Com votação prevista para terça-feira (2), o PL das fake news contém uma aberração que ainda poderia ser corrigida, mas não será: é a extensão da imunidade parlamentar às manifestações nas redes sociais. Trocando em miúdos, isso significa que os políticos terão liberdade para mentir e disseminar inverdades, inclusive pagando para impulsionar seus conteúdos. Não será modificado porque os beneficiados por essa exceção admitida no relatório do deputado Orlando Silva (PCdoB-SP) são aqueles que votarão a nova lei.
A imunidade parlamentar deveria ser restrita a opiniões, mas seu conceito, cada vez mais elástico, contraria um dos principais princípios da Constituição de 1988.
No artigo 5º da Constituição está escrito: “Todos são iguais perante a lei, sem distinção de qualquer natureza, garantindo-se aos brasileiros e aos estrangeiros residentes no país a inviolabilidade do direito à vida, à liberdade, à igualdade, à segurança e à propriedade”.

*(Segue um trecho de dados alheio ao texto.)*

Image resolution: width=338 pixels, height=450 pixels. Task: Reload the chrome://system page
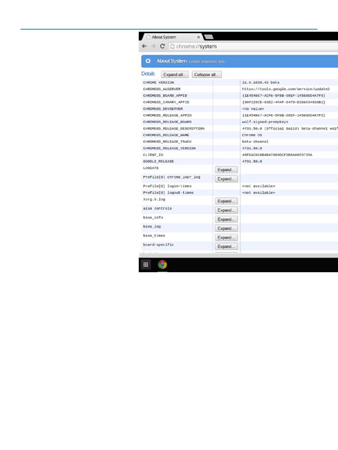tap(162, 46)
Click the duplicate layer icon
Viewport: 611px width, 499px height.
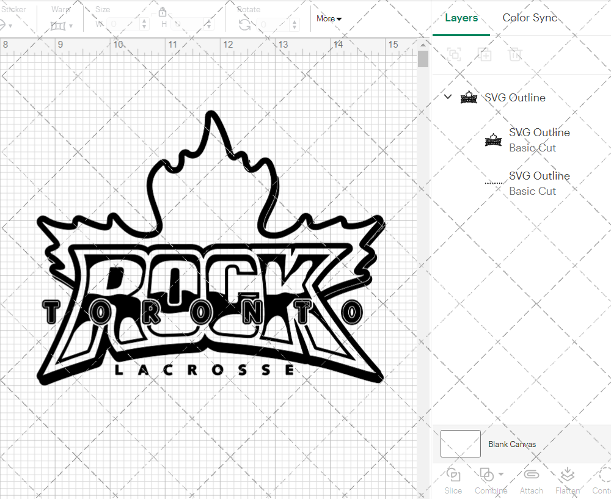485,54
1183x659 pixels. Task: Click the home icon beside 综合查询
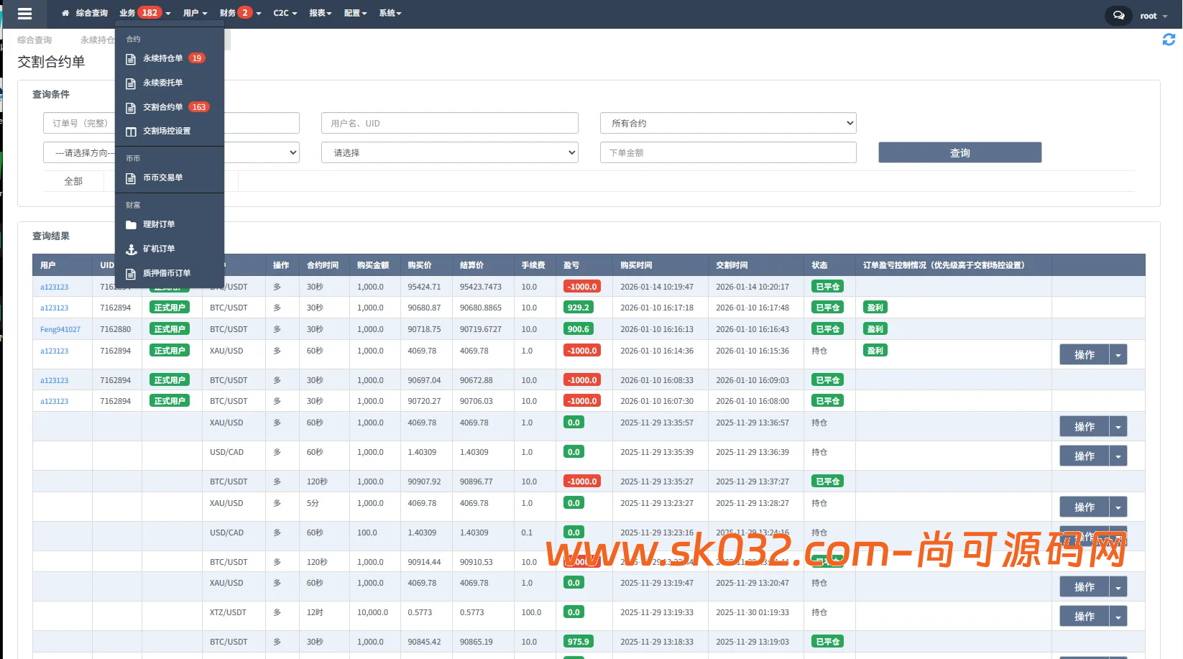(65, 13)
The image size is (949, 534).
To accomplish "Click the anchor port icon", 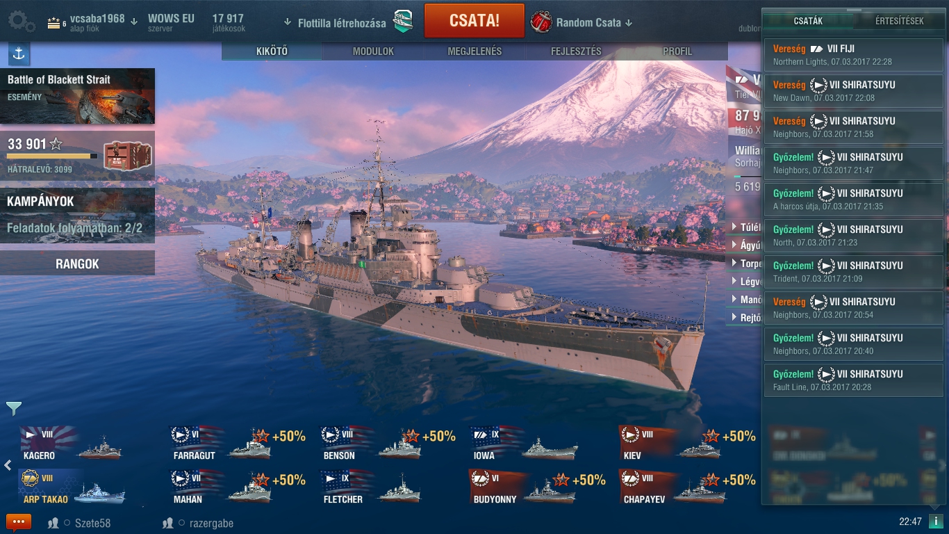I will click(18, 54).
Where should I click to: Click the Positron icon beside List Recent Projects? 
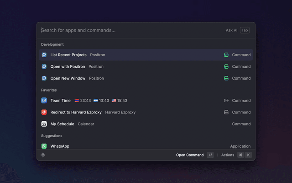pos(44,55)
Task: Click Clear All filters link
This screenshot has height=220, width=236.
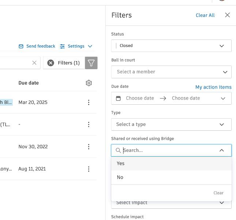Action: coord(205,15)
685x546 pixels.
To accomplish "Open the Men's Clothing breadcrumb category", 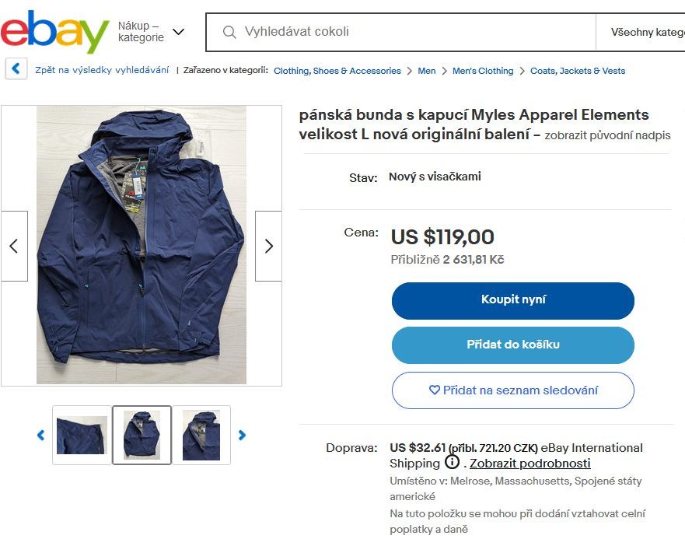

Os parlamentares formariam uma categoria acima dos mortais e poderiam continuar usando suas redes para confundir a população, como fez o deputado Deltan Dallagnol (Podemos-PR), ao espalhar o boato de que, se aprovado o projeto, trechos da Bíblia poderiam ser censurados. É falso: em seu artigo 1º, o projeto garante a livre manifestação religiosa, assim como a artística e a política.
A oposição apelidou o projeto de PL da censura, mas não é disso que se trata. Comparar o que prevê o PL com a censura real em Cuba, China ou Venezuela é desinformação ou má fé. O que o Brasil está tentando aprovar é o que também tentam outras democracias, especialmente na Europa.

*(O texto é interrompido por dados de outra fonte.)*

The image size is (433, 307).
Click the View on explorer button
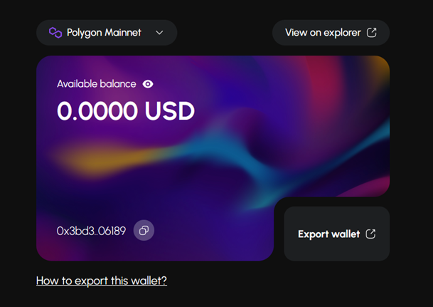pyautogui.click(x=331, y=33)
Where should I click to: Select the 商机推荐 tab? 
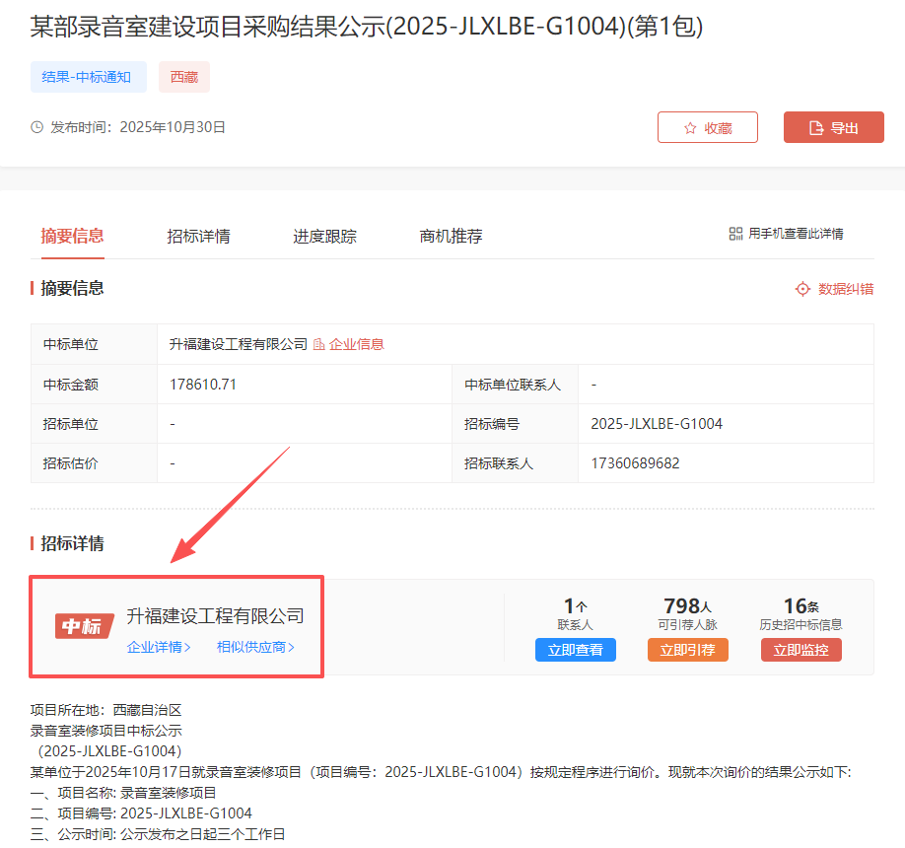coord(451,237)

No Brasil, as pessoas poderão continuar opinando nas redes. O que não podem, basicamente, é usar as plataformas para cometer crimes, como fazer propagandas nazistas, estimular crianças e adolescentes a se mutilarem, praticar bullying, o que muitas vezes leva ao suicídio.
No último domingo (30), reportagem do Fantástico mostrou como o aplicativo Discord, originalmente uma inocente ferramenta de diálogo entre grupos, tem sido usado para propagação de comportamentos de violência extrema. Em conversas na plataforma, menores de idade são expostos a situações de importunação sexual, incentivo à automutilação e crueldade contra animais.
Quem defende o vale tudo em nome da liberdade deveria assistir à reportagem para entender que não se pode ser conivente com o crime, sobretudo quando envolve crianças.
Aliás
Seria simples acabar com os perfis falsos nas redes sociais no Brasil: bastaria que só fosse permitida uma conta por CPF. Hoje, o que mais se vê são pessoas que se escondem atrás de um pseudônimo e assim sentem-se livres para agredir ou disseminar inverdades.